Old Colette burned the midnight oil, scouring the pages of the internet for every bitty of information available on a subject, any subject (FOOD), trying to weed out the junk and find the authentic stuff. New Colette trusted her doctors and made peace with the entire regimen, even the chemo, which was the hardest part for me to accept. I did chemo with Mom & Shawn at my side, all four rounds.
It was my choice to take the driver’s seat again and that was all about attitude. My family relied on me and I couldn’t just be irresponsible. Breast cancer is more common than you think and highly curable. It’s a relief to know I’m not going to die. And, that I’m not alone.
The day I got my hair chopped off, Shawn was there, right next to me. I also picked up a very cute Noriko wig. I’ve always wanted to be a redhead.
Afterwards, he took me to lunch and when I got back to my desk at the office, he’d surprised me with a beautiful bouquet of fresh flowers. I hit the hubby jackpot!
May 30rd was a very special day for me as it will marked the last day of chemo. Radiation and Tamoxifen followed. Piece of cake! You know how much I love CAKE.
Now, you take care of yourself, because you are just like me. You are a daughter, a sister, a wife, a mother, a friend.
Wonderful people love you and need you in their lives. You made a commitment to them and therefore, to yourself.

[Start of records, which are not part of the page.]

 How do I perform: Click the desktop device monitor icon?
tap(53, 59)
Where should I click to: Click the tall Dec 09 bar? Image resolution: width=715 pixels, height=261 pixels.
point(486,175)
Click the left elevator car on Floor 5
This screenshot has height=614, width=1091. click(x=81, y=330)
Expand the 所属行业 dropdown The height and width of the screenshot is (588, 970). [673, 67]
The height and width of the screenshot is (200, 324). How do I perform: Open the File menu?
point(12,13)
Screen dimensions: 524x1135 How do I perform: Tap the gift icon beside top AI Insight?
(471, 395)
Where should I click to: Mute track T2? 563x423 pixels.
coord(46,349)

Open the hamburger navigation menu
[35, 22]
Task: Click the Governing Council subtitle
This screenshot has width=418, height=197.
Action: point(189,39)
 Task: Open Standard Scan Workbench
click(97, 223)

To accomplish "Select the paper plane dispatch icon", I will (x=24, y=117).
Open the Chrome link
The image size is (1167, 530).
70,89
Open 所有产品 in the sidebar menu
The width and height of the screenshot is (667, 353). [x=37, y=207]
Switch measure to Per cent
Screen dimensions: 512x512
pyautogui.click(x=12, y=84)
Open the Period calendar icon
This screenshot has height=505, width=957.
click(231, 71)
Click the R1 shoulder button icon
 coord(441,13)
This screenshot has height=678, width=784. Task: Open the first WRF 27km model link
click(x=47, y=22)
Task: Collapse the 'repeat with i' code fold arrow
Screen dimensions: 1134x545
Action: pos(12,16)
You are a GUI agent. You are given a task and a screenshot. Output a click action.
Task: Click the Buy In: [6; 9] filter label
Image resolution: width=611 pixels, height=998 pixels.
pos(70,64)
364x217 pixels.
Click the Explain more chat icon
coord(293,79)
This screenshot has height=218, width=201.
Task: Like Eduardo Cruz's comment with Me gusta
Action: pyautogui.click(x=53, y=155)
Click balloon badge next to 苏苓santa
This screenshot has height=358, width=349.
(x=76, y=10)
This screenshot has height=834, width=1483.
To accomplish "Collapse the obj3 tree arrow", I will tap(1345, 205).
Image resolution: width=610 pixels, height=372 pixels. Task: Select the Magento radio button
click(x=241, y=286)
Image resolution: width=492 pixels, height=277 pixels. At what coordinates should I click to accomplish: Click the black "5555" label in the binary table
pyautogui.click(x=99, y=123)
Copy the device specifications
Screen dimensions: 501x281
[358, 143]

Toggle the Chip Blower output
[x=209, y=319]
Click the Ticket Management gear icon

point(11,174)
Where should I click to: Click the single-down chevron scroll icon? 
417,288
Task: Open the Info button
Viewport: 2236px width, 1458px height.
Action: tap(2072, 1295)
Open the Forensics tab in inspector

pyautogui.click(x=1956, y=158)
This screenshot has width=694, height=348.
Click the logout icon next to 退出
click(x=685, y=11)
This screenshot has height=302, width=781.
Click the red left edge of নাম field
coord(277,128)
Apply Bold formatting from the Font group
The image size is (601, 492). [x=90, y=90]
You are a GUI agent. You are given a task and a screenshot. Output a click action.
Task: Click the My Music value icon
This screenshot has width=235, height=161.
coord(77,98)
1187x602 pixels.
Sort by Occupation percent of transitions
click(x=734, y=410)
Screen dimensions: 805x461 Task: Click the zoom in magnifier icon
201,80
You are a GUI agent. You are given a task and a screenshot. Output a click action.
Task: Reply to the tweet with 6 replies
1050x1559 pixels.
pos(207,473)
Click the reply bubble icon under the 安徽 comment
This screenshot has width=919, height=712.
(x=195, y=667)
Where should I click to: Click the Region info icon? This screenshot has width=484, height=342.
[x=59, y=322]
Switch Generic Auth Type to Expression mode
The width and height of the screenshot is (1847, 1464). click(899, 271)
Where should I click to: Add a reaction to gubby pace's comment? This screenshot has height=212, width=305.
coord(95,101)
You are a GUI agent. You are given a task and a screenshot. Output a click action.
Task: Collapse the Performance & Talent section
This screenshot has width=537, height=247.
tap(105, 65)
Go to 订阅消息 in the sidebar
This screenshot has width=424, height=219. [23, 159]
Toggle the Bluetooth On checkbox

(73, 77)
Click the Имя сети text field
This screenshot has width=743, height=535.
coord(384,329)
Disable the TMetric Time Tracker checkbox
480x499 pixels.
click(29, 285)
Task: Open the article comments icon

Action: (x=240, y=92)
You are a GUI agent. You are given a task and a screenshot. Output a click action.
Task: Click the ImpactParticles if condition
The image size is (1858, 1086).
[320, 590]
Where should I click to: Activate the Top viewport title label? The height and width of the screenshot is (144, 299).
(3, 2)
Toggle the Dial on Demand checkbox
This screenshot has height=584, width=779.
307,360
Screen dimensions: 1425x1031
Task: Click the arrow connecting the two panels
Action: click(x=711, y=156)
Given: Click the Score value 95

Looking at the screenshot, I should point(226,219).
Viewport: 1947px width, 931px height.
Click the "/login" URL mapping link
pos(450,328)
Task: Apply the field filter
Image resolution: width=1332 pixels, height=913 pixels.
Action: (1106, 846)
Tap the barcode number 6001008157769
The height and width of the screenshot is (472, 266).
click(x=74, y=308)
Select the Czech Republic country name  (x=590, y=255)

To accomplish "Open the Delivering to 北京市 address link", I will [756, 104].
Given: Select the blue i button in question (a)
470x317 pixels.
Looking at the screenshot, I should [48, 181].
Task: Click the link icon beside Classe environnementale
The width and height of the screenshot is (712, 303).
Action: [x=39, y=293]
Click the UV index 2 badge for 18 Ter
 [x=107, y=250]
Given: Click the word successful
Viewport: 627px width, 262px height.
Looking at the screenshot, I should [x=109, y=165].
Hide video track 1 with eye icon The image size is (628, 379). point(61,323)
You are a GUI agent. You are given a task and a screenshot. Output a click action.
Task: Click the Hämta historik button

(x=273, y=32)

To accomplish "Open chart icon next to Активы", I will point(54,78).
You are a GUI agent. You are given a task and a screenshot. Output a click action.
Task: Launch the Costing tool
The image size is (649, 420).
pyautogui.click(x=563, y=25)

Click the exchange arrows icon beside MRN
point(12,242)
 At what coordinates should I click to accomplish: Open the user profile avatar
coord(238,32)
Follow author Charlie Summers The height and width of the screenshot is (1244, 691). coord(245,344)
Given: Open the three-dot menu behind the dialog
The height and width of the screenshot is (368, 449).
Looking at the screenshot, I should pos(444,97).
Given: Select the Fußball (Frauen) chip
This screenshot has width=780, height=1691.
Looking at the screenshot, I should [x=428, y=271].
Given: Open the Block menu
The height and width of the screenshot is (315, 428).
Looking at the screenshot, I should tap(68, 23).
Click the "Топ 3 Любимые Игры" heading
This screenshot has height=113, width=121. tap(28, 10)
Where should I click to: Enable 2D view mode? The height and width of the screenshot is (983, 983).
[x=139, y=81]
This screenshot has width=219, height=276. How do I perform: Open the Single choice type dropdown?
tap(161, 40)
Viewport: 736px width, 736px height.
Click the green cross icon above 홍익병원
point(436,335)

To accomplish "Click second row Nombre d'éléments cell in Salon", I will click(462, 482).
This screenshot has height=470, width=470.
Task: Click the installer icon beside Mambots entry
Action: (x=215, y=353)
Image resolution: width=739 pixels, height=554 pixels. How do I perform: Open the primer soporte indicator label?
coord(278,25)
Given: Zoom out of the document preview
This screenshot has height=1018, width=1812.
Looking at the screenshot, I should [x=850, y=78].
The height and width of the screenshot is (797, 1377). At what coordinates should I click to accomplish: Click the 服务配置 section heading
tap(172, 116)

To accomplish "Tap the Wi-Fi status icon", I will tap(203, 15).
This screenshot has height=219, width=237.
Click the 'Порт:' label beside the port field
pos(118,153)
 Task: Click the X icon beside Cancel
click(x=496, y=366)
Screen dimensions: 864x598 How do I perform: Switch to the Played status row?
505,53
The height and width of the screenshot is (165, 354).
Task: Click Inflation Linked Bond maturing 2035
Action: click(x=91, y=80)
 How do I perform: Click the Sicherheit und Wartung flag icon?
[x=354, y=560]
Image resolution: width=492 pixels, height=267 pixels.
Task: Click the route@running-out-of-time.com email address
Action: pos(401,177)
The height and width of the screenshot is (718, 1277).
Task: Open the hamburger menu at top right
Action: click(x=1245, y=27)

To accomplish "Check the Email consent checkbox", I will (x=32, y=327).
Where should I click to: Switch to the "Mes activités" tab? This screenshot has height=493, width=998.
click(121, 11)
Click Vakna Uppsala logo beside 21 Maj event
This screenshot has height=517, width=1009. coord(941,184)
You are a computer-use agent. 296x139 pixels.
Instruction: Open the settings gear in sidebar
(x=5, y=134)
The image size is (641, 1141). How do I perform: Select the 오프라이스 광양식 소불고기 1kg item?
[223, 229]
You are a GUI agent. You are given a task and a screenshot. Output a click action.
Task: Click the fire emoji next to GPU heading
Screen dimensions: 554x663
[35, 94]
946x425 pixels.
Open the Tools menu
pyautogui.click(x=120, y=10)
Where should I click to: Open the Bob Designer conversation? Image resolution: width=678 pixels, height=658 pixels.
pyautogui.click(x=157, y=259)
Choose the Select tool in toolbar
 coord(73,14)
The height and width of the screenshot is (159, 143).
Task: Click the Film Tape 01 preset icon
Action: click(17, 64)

All this happened 5 years ago. I don’t even think about it, except when I see my oncologist for a check-up. I hate going, I won’t lie about that. I hate being reminded of this whole thing, but I can’t let cancer define me. I’m a whole person, not just a patient.
Don’t let the fear of not knowing deny you the healthy, happy life you deserve. Schedule that mammogram NOW.
And, if you need a hand to hold, mine’s here for you.